▶ _Work to be completed_
Only one part of the listing is needed: the lines from the one with "Click the emulator volume up icon" through the last line, copied exactly and free of pictures.
______
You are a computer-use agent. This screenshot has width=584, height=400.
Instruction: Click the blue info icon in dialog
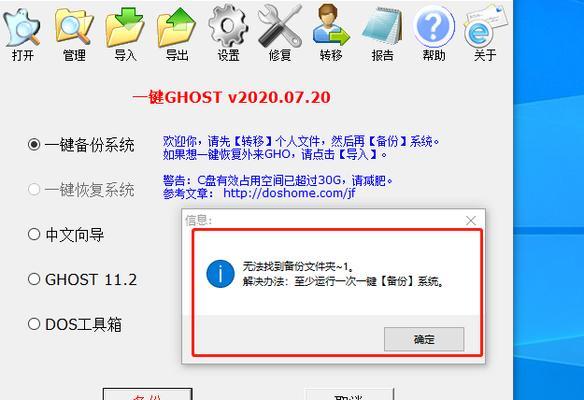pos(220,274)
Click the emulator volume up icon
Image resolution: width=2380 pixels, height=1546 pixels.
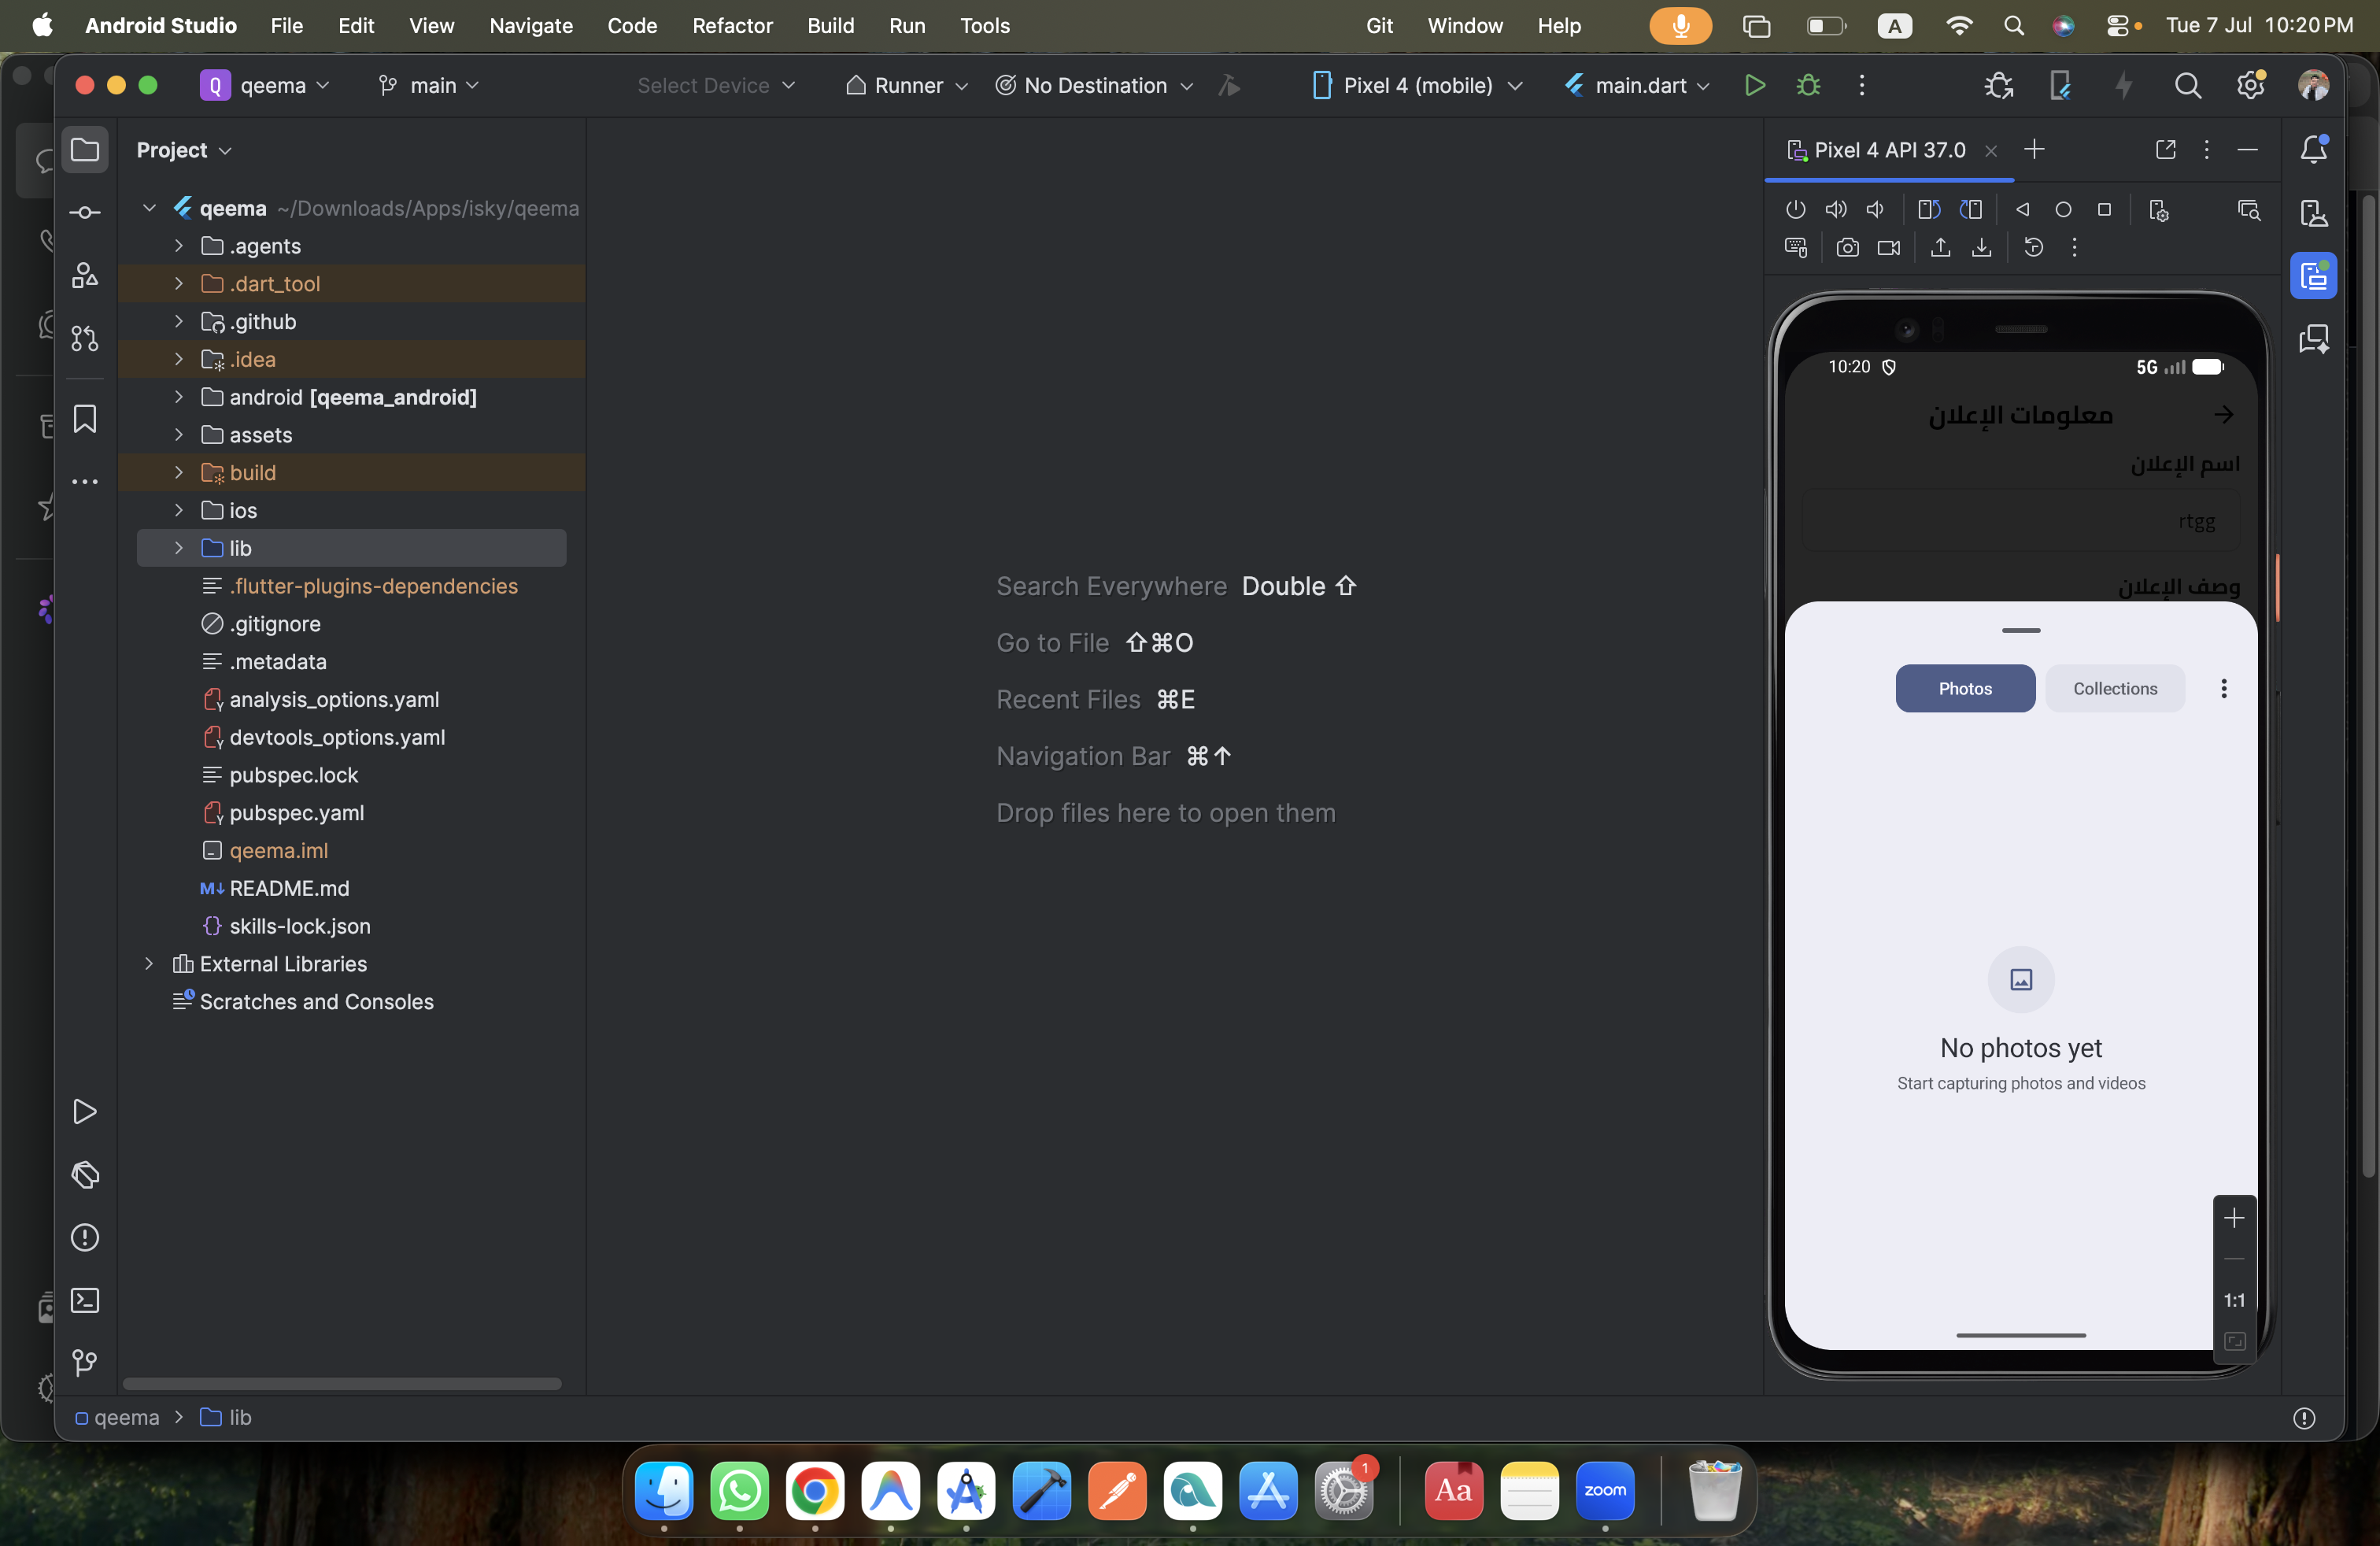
______
▶ _Solution to this problem_
Click the emulator volume up icon
Image resolution: width=2380 pixels, height=1546 pixels.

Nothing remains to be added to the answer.